Use -check to see the various command line options. -DNAfast makes a huge difference if you can use it. NMER will also work on proteins.
Example: nmer -infile=gb_in:dmwhite -nmer=6 -markov=3 -out=dmwhite.nmer6.txt -cutoff=15 -default head -10 dmwhite.nmer6.txt Expected generated by: Markov 3/2 Direction analyzed: Forward Required direct repeats of Nmer core: 1 Only observed >= 15 AND Prob <= 1.00999999 shown Nmer Obs Exp P (tail) AAAAAA 39 39.414 0.51605129 AAAAAC 15 18.244 0.26790133 AAAAAT 26 22.736 0.27331400 AAAACT 18 12.145 0.06870717 AAAAGT 16 11.529 0.12352026 nmer -infile=gb_in:dmwhite -nmer=6 -markov=3 -out=dmwhite.nmer6.txt -repeat=2 -cutoff=2 -default cat dmwhite.nmer6.txt Expected generated by: Markov 3/2 Direction analyzed: Forward Required direct repeats of Nmer core: 2 Only observed >= 2 AND Prob <= 1.00999999 shown Nmer Obs Exp P (tail) AAAAAA 4 0.183 0.00004005 ACACAC 4 0.003 0.00000000 ATATAT 9 0.009 0.00000000 CACACA 5 0.004 0.00000000 CTCTCT 3 0.002 0.00000000 TATATA 8 0.007 0.00000000 TCTCTC 3 0.002 0.00000000 TTTTTT 8 0.232 0.00000000 >chi**2: 39417.425781 entries:8table of contents
This is a modified version of findpatterns that outputs a set of hits in a format that can be read by the CLUSTERS programs.
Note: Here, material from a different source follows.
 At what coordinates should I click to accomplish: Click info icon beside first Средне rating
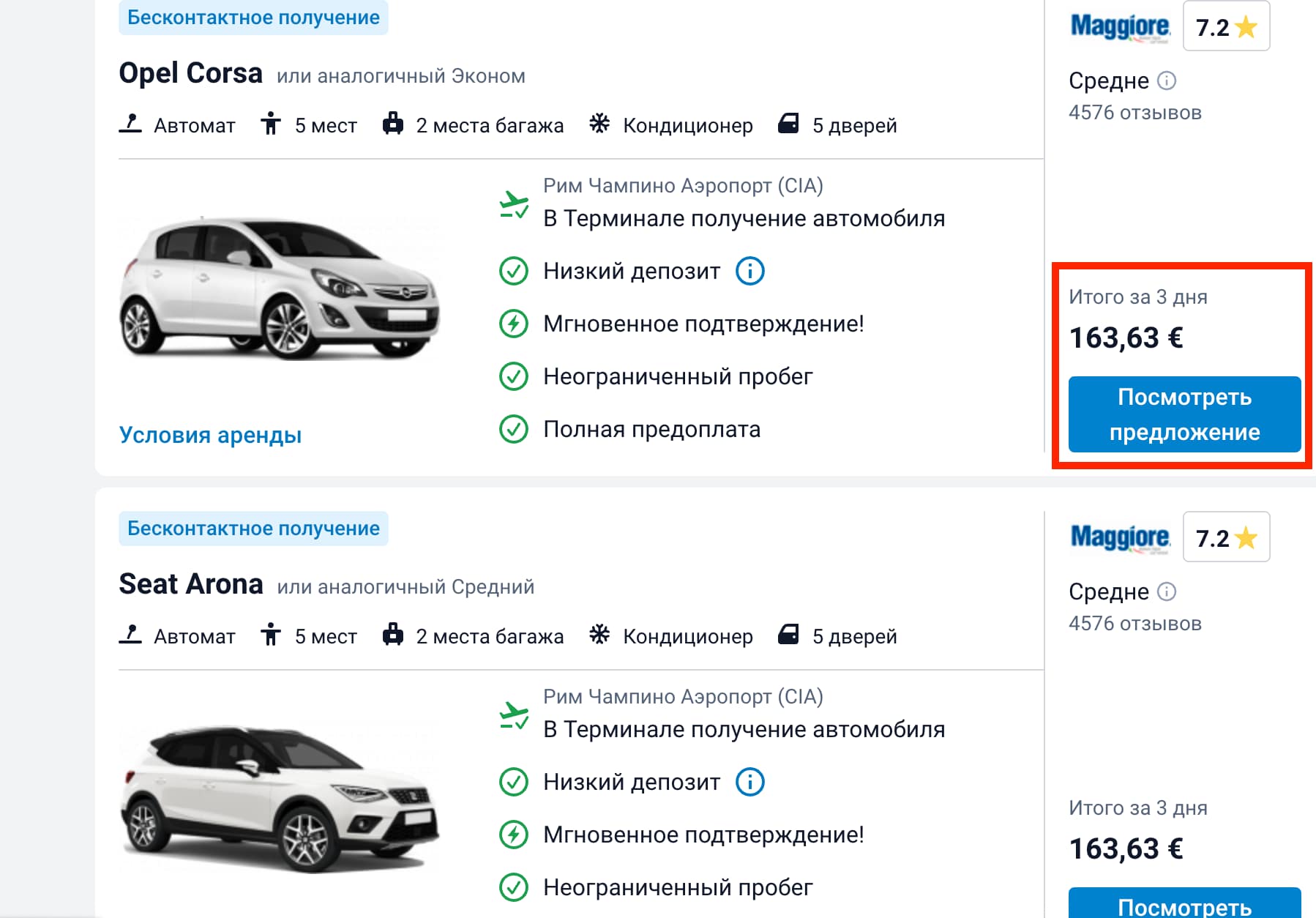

This provides a simple way of generating lists of positions of degenerate patterns, for instance, one could find all locations of every entry in the TFD and then look for clustering. The output, like that from make_nmer_list, must be sorted before use (see SORT). It has a few special switches:
-Offset Add this to all positions
-Step Add this to the offset for each set of hits in a
multisequence analysis. (This allows some programs
to analyze one sequence at a time, and yet do statistics
over all.) Step must be bigger than the biggest sequence
that you analyze.
-NMER Some CLUSTERS programs can filter for overlaps, but they
need to know how big a pattern is, and all patterns must
be the same size. You can use this switch to tell the
machine what size to use for all patterns
-PREFIX Specify a string. If the patterns are entered on the command
line, or they are not given names in a data file, then they
will be named " Pat1"," Pat2", etc. by default. Prefix lets you
change " Pat" to something else. In particular, you
may or may not want to have the leading " ", which is used
by a_vs_b2 to distinguish between special sites and regular
sites.
Example:
nfindpatterns -infile=gb_in:dmwhite \
-pattern=ATATATATATAT,CTCTCTCTCTCTCT \
-out=dmwhite.nfindpatterns.txt -default
cat dmwhite.nfindpatterns.txt
6 .NMER.
262144 .STEP.
3184Pat1
5728Pat1
5730Pat1
5732Pat1
5734Pat1
5736Pat1
5738Pat1
5740Pat1
5742Pat1
14066Pat2
14068Pat2
Where Pat1 is ATATATATATAT, Pat2 is CTCTCTCTCTCTCT.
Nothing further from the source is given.